Guten Morgen, es ist der erste Oktober und die Nacht war zum ersten Mal deutlich spürbar herbstlich. Als ich gegen sechs Uhr draußen war, zeigte das Thermometer nur 5 Grad an. Der Sonnenaufgang war allerdings herrlich und es verspricht wieder ein schöner Tag zu werden. Tagsüber reichen immer noch      T-Shirt und kurze Hose.

Wir sind ja lernfähig, und so waren wir am Freitag gut vorbereitet als es in den Baumarkt ging. Beim letzten Besuch dort haben wir nicht alles bekommen und die Auskunft erhalten das es dies hier nicht gibt. Die Onlineseite sagte allerdings etwas anderes. Achim hat sich alles raus geschrieben und mit Hilfe dieses Zettels haben wir dieses Mal auch alles bekommen. Es lag also tatsächlich an Verständigungsproblemen.

Gestern haben wir dann das Grundstück zur Straßenseite abgesichert und knapp 40m Zaun gezogen. Danach hatten wir uns dann ein gutes Essen verdient aber keine Lust noch selber zu kochen, also auf in unser Lieblingsrestaurant.

Auch gestern stellten wir dann wieder fest, das hier vieles ganz anders ist. War schon der original ungarische Gulasch, vor ein paar Tagen, nicht mit dem zu vergleichen was in Deutschland angeboten wird, so toppte gestern das Zigeunerschnitzel diese Erfahrung noch. Hier ist ein Zigeunerschnitzel paniert, mit reichlich frischer Knoblauch in der Panade, darauf kommt eine dicke Scheiben Bacon. Eine Soße sucht man vergeblich, ebenso wie den in Deutschland üblichen Paprika. Aber lecker war es und satt sind wir, wie immer dort, auch geworden. Einzigster Wermutstropfen gestern, das Lokal schließt am 24.Oktober bis Ostern 🙁 Da müssen wir wohl unsere Fühler noch mal ausstrecken, wo es denn auch den Winter über lecker Essen gibt.

Anschließend waren wir noch bei unseren Vermietern, durften leckeren ganz frischen Birnenschnaps probieren, konnten Fragen klären, Holz bestellen und ein wenig über die Unterschiede zwischen Deutschland und hier diskutieren.
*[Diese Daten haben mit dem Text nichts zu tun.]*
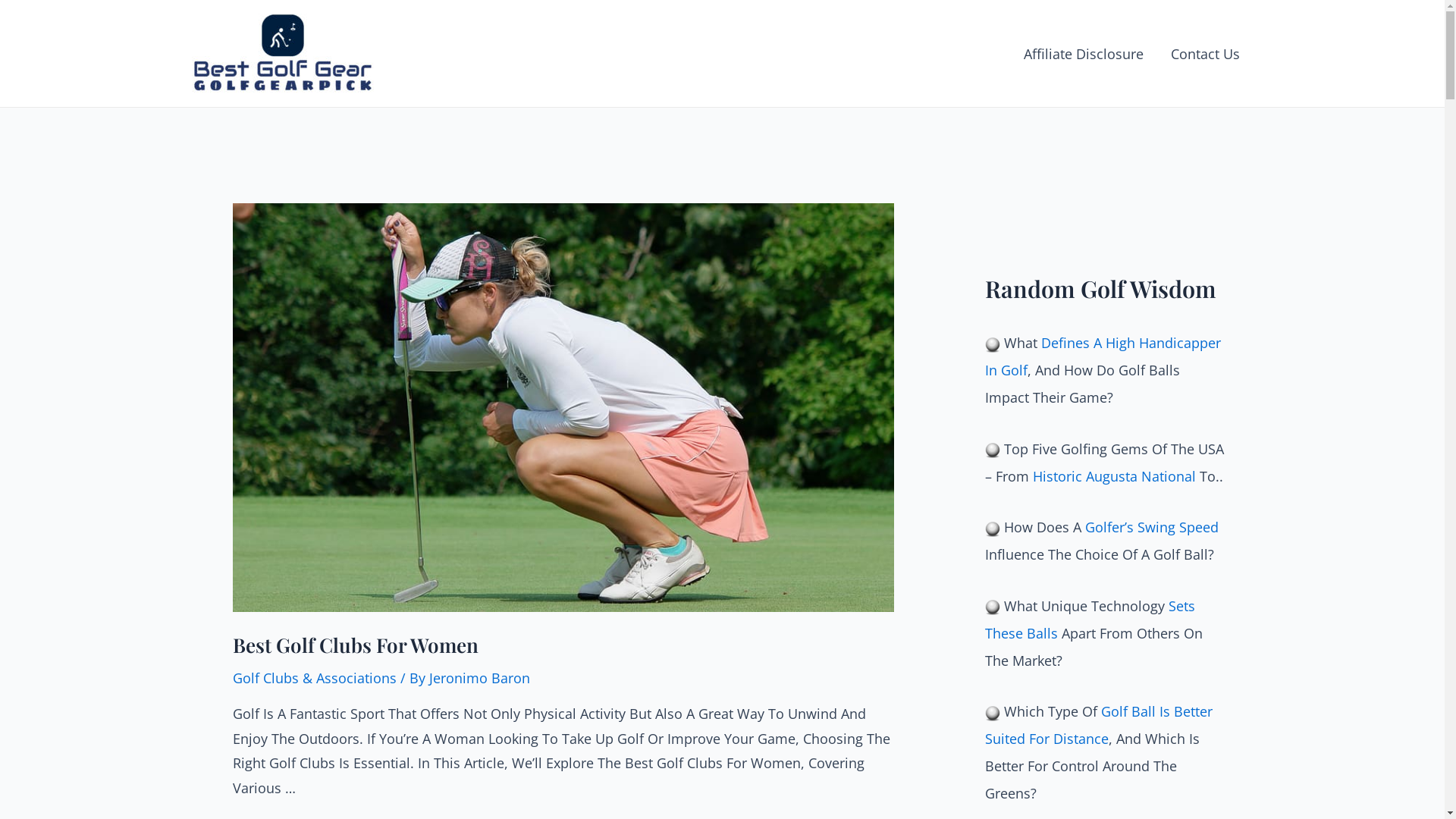  Describe the element at coordinates (1088, 620) in the screenshot. I see `'Sets These Balls'` at that location.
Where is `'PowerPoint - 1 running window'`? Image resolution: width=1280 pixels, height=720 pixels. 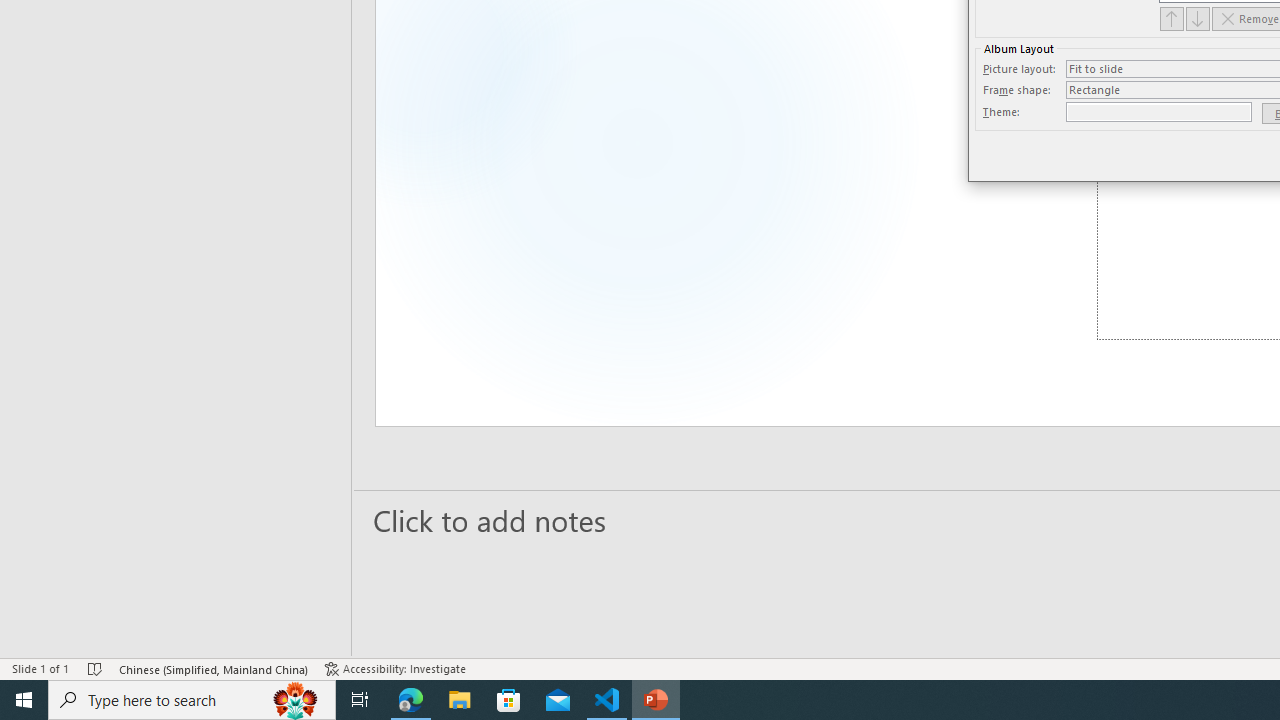
'PowerPoint - 1 running window' is located at coordinates (656, 698).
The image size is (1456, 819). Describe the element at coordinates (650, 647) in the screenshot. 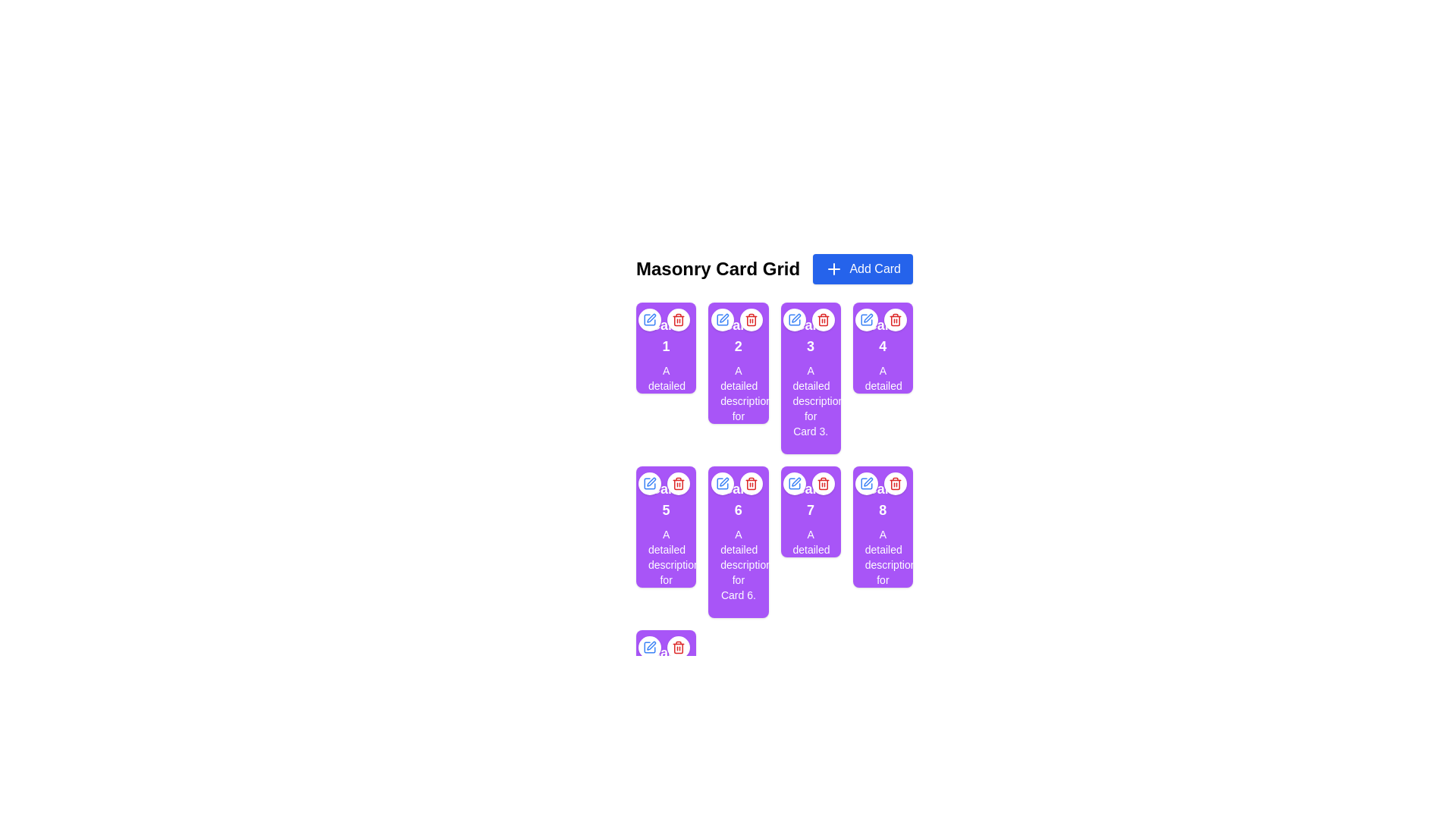

I see `the leftmost circular edit button located in the top-right corner of the card` at that location.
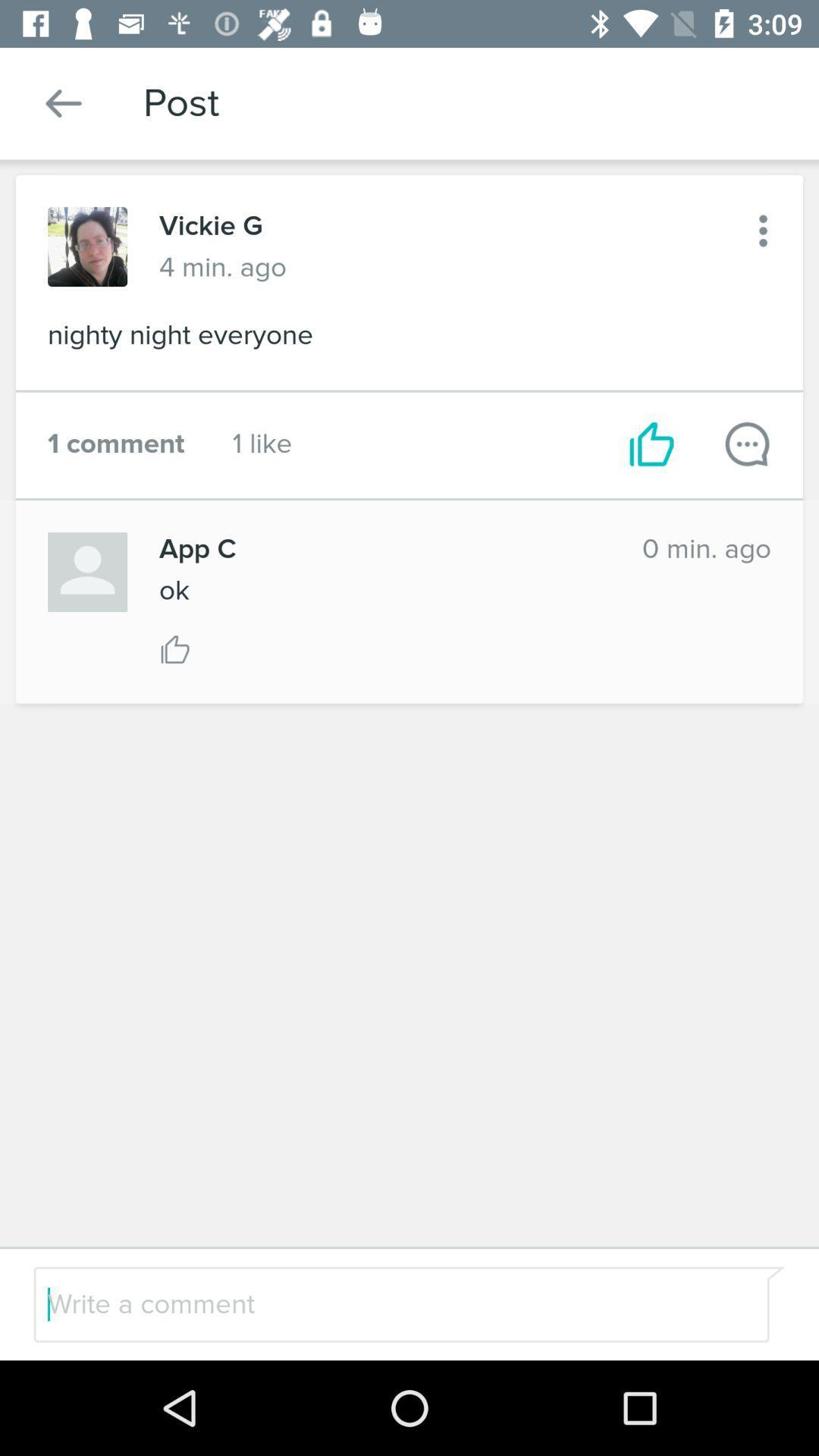  I want to click on like comment, so click(174, 649).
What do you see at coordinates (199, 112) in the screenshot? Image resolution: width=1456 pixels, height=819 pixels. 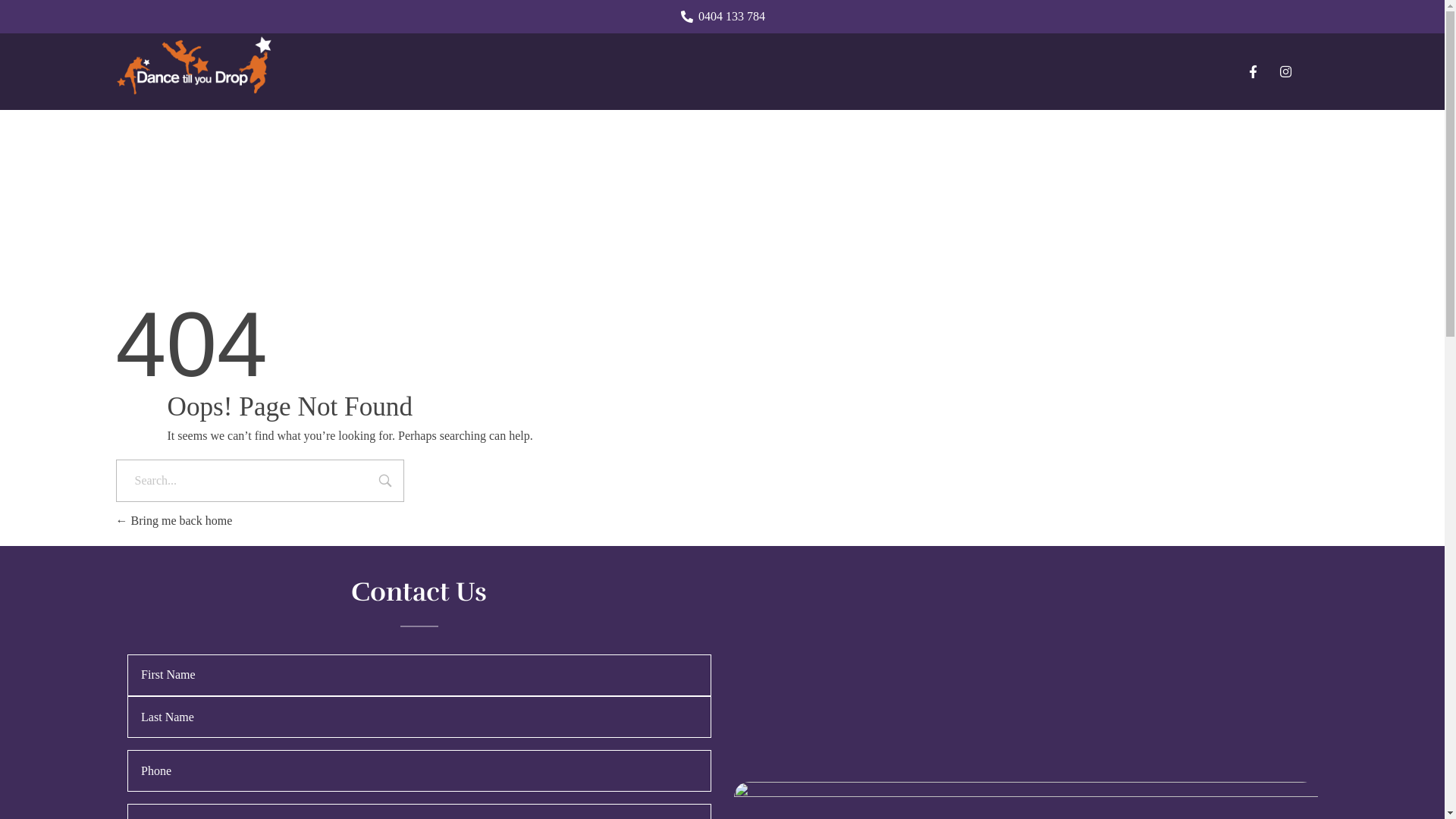 I see `'Dance Till You Drop'` at bounding box center [199, 112].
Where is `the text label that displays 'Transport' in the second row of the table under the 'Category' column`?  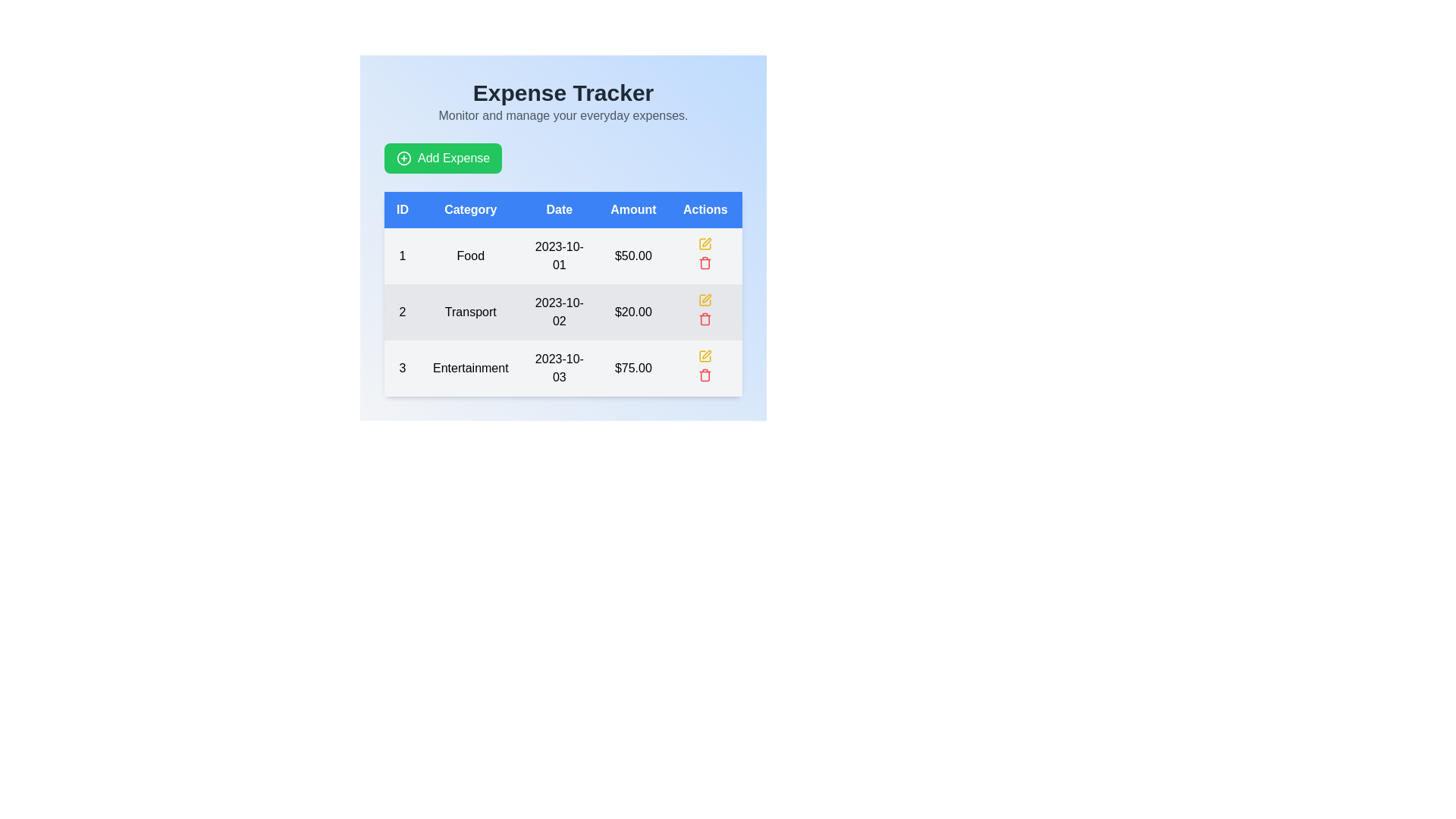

Manches Mal kam unsere Vermieterin an ihre Grenzen beim dolmetschen :-)Sie stellt sehr hohe Ansprüche an sich und entschuldigt sich viel zu oft wenn ein Satz grammatikalisch nicht ganz stimmt. 🙂 Ich wünschte mein ungarisch wäre  schon halb so gut, wie ihr deutsch. Aber das glaubt sie mir leider nicht, das ihr deutsch sehr gut ist.

Nach fünf Wochen Ungarn, haben wir gestern auch festgestellt, das es Achim hier sehr viel besser geht. In der ganzen Zeit hat er sein Asthmaspray vielleicht zwei oder dreimal benutzt, in Deutschland täglich mehrmals. Die Luft ist hier einfach eine andere und ihm scheint das sehr gut zu bekommen. Entgegen aller Unkenrufe, habe ich hier knapp sechs Kilo abgenommen. Dabei hieß es ja, das ungarische Essen sei nicht geeignet abzunehmen. Okay ich nasche hier nicht mehr so viel wie in Deutschland. Und habe natürlich wesentlich mehr Bewegung. Sieben Kilo möchte ich noch, dann wäre ich wieder auf meinem Wohlfühlgewicht. Ich bin zuversichtlich dies zu schaffen.

Diese Woche geht es auf jeden Fall in die Stadt, ich muss dringend zum Friseur, sehe einfach grausam aus. Dann werden wir auch ein wenig bummeln und mal einen Tag gar nichts tun. Eventuell wollen wir diesen Monat auch mal in die Therme fahren, aber auch das entscheiden wir spontan. Die ungarische Mentalität liegt uns, nicht alles planen und festlegen, sondern spontan agieren. Da man hier auch problemlos am Sonntag einkaufen kann, spielen noch nicht mal Wochentage eine wichtige Rolle.